REQUIREMENT =>
Check every line of the entries for "header", and copy the lines that hold it.

STORED DATA =>
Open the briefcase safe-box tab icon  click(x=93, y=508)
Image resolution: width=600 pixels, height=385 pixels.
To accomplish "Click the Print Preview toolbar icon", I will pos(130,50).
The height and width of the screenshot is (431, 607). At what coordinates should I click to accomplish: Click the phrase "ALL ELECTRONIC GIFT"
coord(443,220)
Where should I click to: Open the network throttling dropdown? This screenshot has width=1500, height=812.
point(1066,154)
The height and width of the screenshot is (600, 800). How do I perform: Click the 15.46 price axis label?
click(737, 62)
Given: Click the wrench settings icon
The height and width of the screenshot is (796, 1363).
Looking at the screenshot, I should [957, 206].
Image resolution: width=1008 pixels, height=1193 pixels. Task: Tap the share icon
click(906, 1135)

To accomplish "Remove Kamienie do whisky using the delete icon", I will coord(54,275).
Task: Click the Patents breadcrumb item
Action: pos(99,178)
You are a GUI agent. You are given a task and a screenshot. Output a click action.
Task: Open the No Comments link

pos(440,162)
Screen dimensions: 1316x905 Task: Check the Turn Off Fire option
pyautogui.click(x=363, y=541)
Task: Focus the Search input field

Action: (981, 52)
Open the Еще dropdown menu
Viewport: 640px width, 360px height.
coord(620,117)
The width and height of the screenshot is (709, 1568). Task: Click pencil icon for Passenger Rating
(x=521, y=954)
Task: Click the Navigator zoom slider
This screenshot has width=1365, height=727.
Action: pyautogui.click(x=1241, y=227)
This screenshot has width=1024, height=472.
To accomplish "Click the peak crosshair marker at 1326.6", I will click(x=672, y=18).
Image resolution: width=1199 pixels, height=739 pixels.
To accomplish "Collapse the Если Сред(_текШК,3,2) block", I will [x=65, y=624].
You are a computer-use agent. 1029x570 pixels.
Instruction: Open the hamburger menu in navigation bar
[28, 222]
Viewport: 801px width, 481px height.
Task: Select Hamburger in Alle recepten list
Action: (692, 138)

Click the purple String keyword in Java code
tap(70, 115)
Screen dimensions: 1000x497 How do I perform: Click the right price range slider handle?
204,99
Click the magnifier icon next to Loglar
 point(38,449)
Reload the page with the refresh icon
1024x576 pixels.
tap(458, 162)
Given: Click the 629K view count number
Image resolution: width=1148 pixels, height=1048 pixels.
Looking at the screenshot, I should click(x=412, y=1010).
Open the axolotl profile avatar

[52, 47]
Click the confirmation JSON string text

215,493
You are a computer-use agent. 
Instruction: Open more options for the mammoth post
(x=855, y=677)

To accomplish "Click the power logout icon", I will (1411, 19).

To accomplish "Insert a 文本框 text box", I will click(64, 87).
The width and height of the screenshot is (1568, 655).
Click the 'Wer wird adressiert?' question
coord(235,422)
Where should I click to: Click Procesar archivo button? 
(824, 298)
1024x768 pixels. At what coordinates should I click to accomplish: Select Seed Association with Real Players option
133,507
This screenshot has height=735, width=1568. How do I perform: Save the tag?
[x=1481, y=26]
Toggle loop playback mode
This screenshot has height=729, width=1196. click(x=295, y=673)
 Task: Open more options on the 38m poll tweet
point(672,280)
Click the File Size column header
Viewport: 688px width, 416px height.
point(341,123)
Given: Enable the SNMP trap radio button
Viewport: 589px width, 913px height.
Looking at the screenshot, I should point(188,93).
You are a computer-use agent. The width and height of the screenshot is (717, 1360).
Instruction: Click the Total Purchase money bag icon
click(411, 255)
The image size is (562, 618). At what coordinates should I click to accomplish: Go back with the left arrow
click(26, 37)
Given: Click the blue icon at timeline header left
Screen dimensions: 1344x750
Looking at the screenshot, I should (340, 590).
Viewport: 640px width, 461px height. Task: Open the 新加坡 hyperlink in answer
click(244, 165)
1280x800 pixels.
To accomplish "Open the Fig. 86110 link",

WRITTEN RESPONSE =>
Click the File Size column header
Given: Click the blue icon at timeline header left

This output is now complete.